__Stated task__. Pick out every line in the entries below that contains the word "size", and copy each of those lines.

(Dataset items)
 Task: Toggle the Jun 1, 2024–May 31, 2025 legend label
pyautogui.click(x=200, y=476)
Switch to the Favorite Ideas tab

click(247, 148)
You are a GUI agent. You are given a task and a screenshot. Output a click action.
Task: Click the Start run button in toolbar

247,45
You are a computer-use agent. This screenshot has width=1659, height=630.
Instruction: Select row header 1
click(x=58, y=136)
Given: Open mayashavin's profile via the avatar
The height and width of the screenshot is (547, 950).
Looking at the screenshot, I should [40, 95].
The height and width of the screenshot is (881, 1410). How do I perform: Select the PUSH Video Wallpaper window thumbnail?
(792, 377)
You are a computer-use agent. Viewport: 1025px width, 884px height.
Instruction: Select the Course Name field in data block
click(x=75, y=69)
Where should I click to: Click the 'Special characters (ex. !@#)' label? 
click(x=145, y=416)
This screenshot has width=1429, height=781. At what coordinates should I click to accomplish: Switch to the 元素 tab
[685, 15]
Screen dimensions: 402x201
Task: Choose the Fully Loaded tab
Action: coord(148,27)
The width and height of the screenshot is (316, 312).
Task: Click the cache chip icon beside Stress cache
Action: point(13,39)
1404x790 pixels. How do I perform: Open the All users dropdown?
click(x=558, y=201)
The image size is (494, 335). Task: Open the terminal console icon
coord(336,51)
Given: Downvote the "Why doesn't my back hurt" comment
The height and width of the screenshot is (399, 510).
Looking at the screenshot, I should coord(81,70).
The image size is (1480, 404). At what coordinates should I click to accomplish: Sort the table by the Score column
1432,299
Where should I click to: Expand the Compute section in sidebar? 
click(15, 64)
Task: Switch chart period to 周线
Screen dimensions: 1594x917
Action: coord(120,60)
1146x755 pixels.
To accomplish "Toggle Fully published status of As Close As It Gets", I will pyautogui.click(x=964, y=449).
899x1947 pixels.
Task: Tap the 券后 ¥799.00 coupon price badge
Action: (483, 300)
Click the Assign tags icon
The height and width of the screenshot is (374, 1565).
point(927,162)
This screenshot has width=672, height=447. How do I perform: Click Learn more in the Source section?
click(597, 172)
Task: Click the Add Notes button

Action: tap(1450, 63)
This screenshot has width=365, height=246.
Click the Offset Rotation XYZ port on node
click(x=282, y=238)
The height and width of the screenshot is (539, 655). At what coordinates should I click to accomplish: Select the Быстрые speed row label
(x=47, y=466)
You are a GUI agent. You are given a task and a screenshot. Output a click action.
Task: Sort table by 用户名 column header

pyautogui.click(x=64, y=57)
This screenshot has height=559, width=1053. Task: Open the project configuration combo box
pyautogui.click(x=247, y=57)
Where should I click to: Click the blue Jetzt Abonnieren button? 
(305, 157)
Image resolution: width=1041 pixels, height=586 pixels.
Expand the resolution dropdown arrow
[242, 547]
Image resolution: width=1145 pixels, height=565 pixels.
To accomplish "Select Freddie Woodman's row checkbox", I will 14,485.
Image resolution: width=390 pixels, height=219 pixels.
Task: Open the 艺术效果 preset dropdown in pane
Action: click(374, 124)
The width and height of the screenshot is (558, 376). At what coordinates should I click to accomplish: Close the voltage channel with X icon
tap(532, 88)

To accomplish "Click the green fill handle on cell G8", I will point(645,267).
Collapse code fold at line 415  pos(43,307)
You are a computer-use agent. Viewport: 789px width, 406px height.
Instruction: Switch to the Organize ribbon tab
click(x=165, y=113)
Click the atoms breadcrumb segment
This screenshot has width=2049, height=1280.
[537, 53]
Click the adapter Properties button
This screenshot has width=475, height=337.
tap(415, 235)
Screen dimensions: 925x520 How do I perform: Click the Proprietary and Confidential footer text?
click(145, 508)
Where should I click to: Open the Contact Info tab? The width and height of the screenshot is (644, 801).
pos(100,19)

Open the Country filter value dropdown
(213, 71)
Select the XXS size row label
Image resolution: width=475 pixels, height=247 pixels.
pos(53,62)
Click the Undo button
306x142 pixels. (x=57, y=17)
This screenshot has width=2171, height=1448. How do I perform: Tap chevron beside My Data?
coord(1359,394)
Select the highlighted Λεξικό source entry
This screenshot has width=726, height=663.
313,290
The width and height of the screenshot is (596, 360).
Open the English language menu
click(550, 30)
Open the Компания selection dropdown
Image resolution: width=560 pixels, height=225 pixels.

__Exercise result__.
The image size is (494, 335). Task: Open the terminal console icon
The image size is (1480, 404). At what coordinates should I click to accomplish: Sort the table by the Score column
Select the XXS size row label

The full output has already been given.